This post is based on information from When Baby Makes Three, the 2011 State of Our Unions report from the National Marriage Project. The study was designed to look at how children affect a couple’s relationship. It found that “the experience of parenthood varies by the outcome studies, family size, the relationship of the parent, and the beliefs of the parents.” The study showed that “parenthood is typically associated with lower levels of marital happiness” but that for a “substantial minority of husband and wives” being parents was not “an obstacle to marital happiness.” The study then found ten things that “seemed to boost men and women’s odds of successfully combining marriage and parenthood.”

In short, they found that for most couples adding kids reduced marital happiness and raised marital conflict, but that for a sizeable subset of couples, this was NOT the case. It seems to me that the reasons some couples can have kids and a happy marriage are things we all need to know and work to build into our marriages!

Stated goal A:
In the post on marriage and parenthood, translate this sentence into Spanish: "The study was designed to look at how children affect a couple’s relationship."
Stated goal B:
Answer these from the post on marriage and parenthood:
(i) What year is the State of Our Unions report from?
(ii) Which group put out the report?
(iii) For most couples, what did adding kids do to marital conflict?
The lines that come after this text aren't needed.

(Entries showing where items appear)
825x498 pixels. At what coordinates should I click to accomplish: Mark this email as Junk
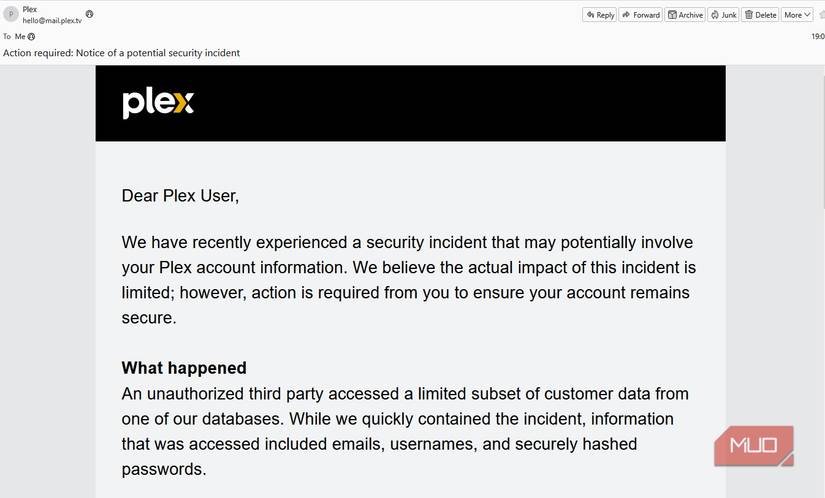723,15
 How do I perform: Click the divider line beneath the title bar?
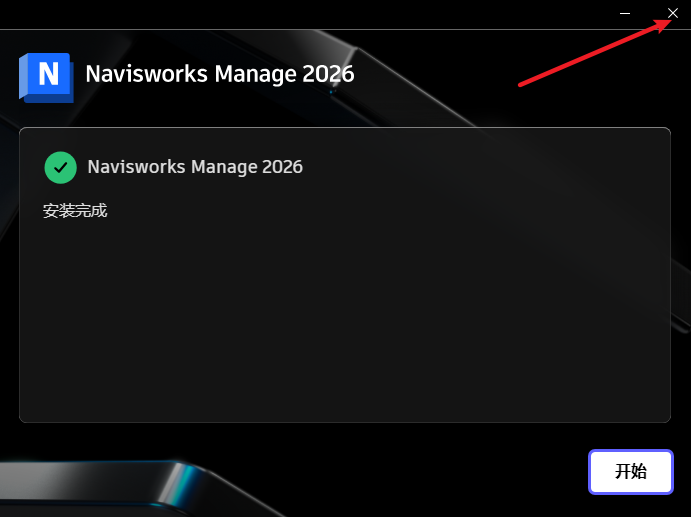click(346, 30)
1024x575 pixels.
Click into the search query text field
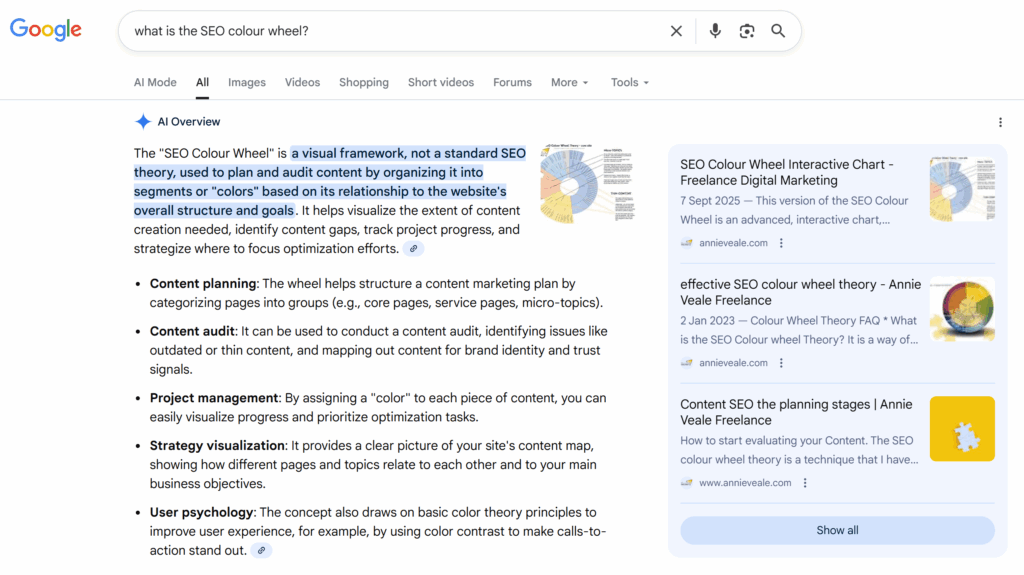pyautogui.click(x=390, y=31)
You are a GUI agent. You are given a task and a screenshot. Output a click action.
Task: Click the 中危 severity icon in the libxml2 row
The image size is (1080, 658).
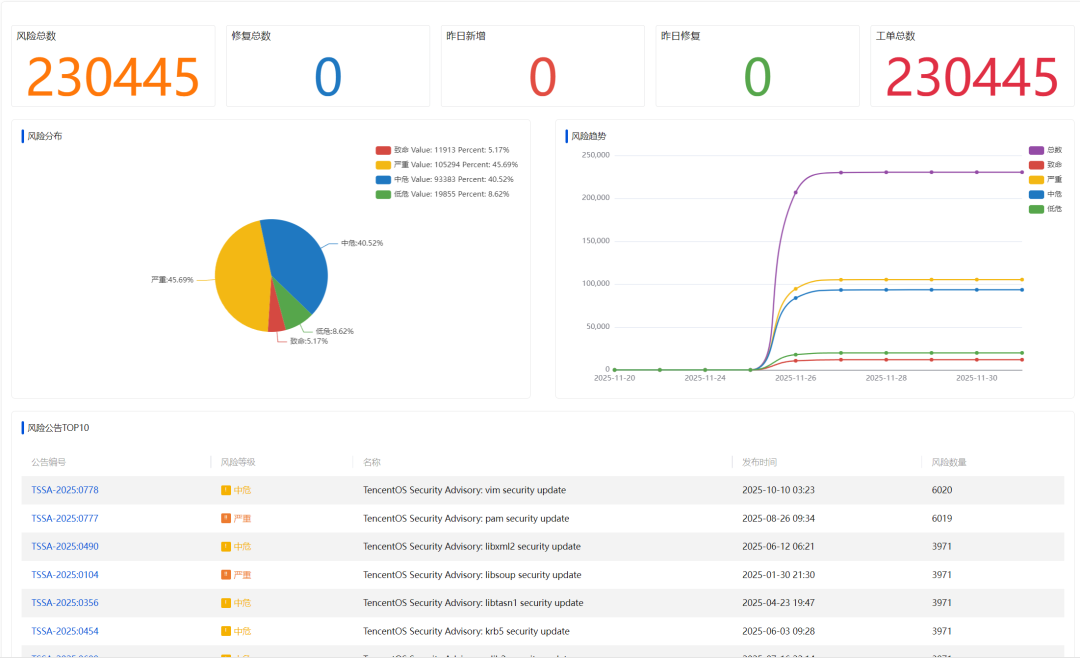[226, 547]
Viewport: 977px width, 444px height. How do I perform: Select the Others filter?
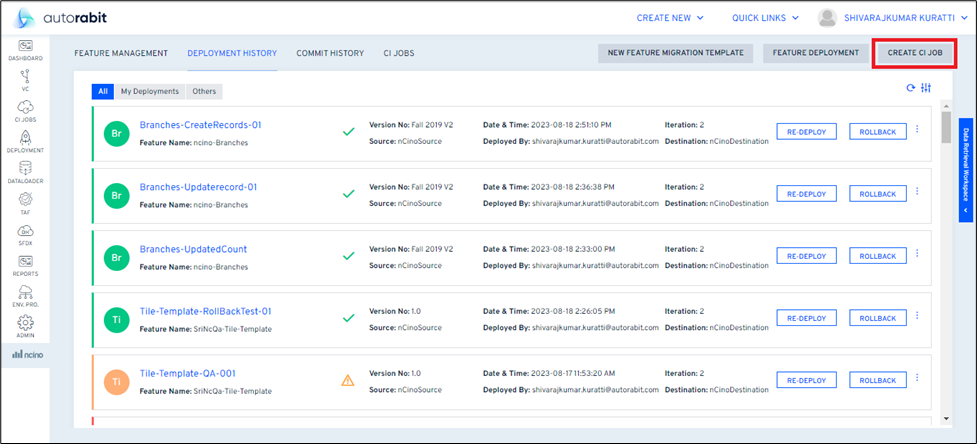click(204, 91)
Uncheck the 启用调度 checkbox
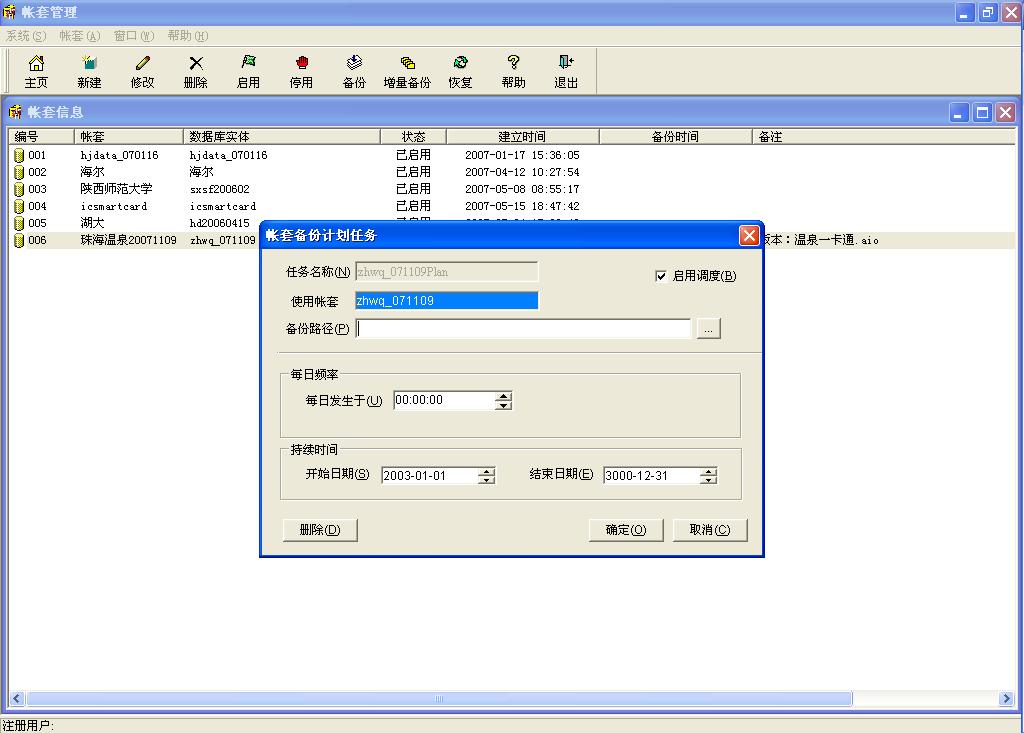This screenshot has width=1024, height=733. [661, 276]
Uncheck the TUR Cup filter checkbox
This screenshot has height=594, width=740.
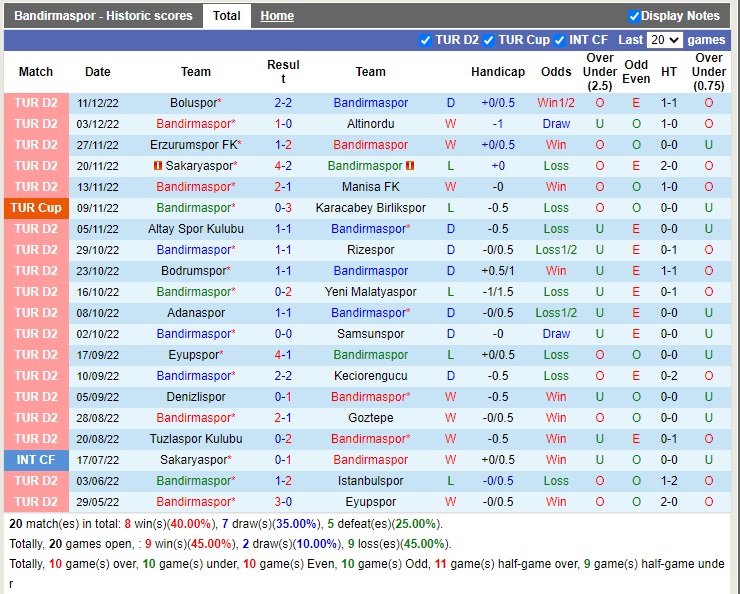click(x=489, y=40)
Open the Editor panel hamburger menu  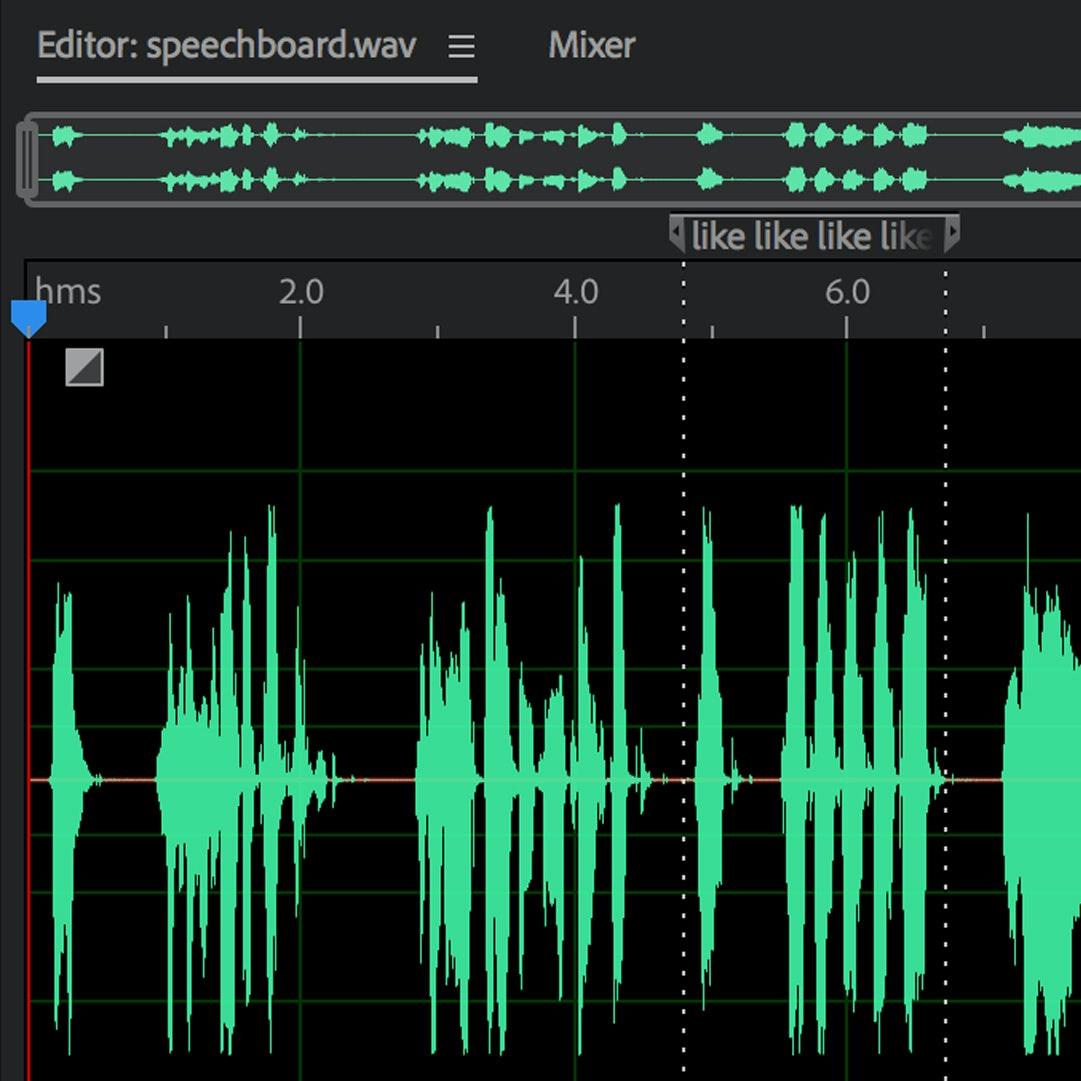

Full answer A:
El estudio se diseñó para examinar cómo los hijos afectan la relación de una pareja.

Full answer B:
(i) 2011
(ii) The National Marriage Project
(iii) It raised marital conflict.